Alan Flake, MD: We position the baby on its side, and we turn the front of the baby downward so that the lung will drop forward. We put in three ports. We put the scope port up above the two instrument ports at the appropriate level of the chest wall placing the ports between the ribs, and that allows us to look down on our instruments and look down on the field while we're operating just like you would if you were looking down on your hands in an open operation. If you have everything set up correctly, then you're in a perfect position, perfect alignment, to do the operation as well as you could possibly do it using open techniques.

Thane Blinman, MD: We're routinely operating inside of volumes that are the size of a matchbox or a child's medicine cup.

Alan Flake, MD: So that's a very small area to work in, and it requires a different instrumentation and actually a different technical approach to do those operations.

N. Scott Adzick, MD: We can sew and cut and tie knots and all those things through those ports.

Thane Blinman, MD: The tiny little tools that we use in the babies and the children are far more delicate than other surgical tools.

Alan Flake, MD: The laparoscopic instruments or thoracoscopic instruments are really patterned after the instruments we use in open surgery, and those have been perfected for centuries by surgeons. You put your hands into the rings of the instrument, and you, basically, can open and close the instrument, dissect with the instrument based on these handles that you have outside of the abdomen or the chest.

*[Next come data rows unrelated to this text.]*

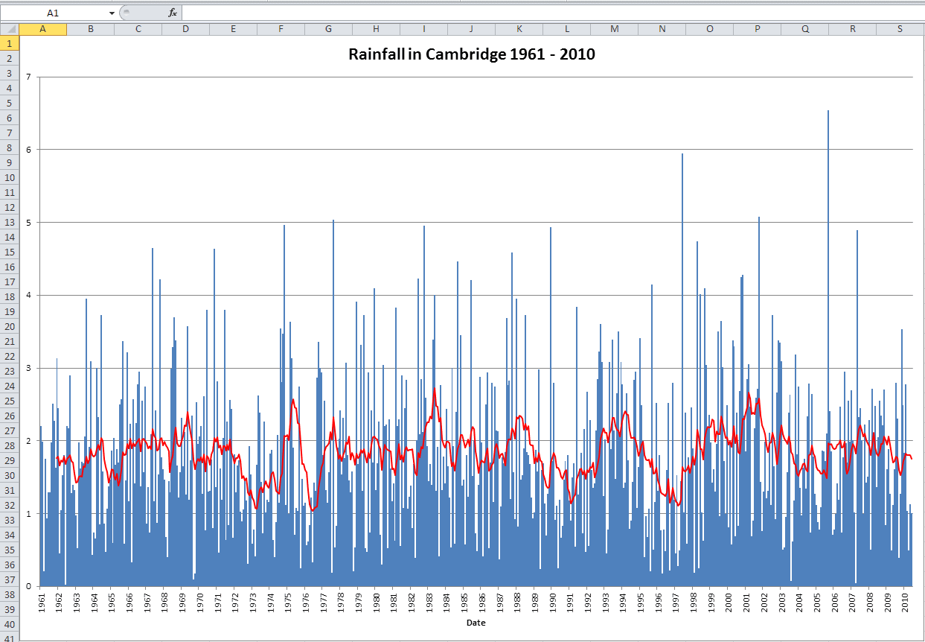The height and width of the screenshot is (642, 925).
Task: Select the chart title 'Rainfall in Cambridge'
Action: point(472,54)
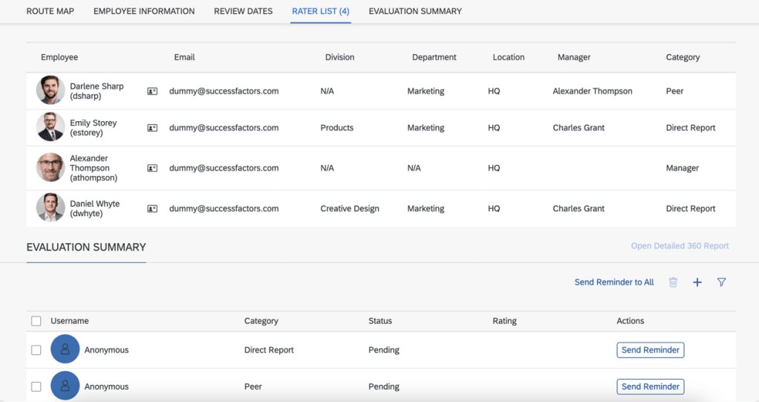Open the Employee Information tab
The width and height of the screenshot is (759, 402).
(144, 11)
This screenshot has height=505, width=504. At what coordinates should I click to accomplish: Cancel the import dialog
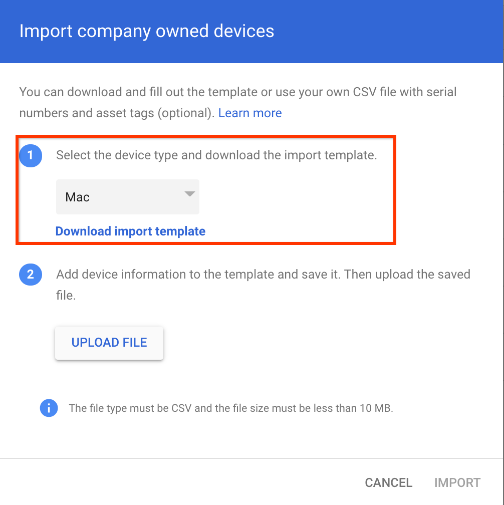[x=388, y=482]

Susan Scully, RN: We have cameras in the lights so that you can watch the procedure. We have the camera on the screen that is imperative for the surgeon because that's all he looks at is the screen.

Alan Flake, MD: It's a remote-controlled sort of a system that's very different from actually being inside the abdomen or inside the chest and directly applying the instrument, and it takes a little getting used to. Everyone in the room is familiar with both the minimally invasive approach for a particular operation as well as the open approach.

Thane Blinman, MD: It is routine at CHOP now to set up the room with the instruments we need for both methods.

Alan Flake, MD: So, if we have to convert an operation from minimally invasive to open, everyone there is appropriately trained to do the procedure. And it's an easy transition, and one that's safe for the child.

N. Scott Adzick, MD: When the operation is finished, all those -- the instrumentation is all removed, and you have these little tiny 3-, 4-, 5-millimeter sites, just a fraction of an inch, that can then be closed with a plastic surgical-type closure so there's no stitch on the outside. We use numbing medicine, local anesthesia, at the beginning for each of those port sites.

Thane Blinman, MD: Because we've learned that if we numb up the skin and the subcutaneous tissues before placing the trocar, the pain after the baby wakes up is a lot less.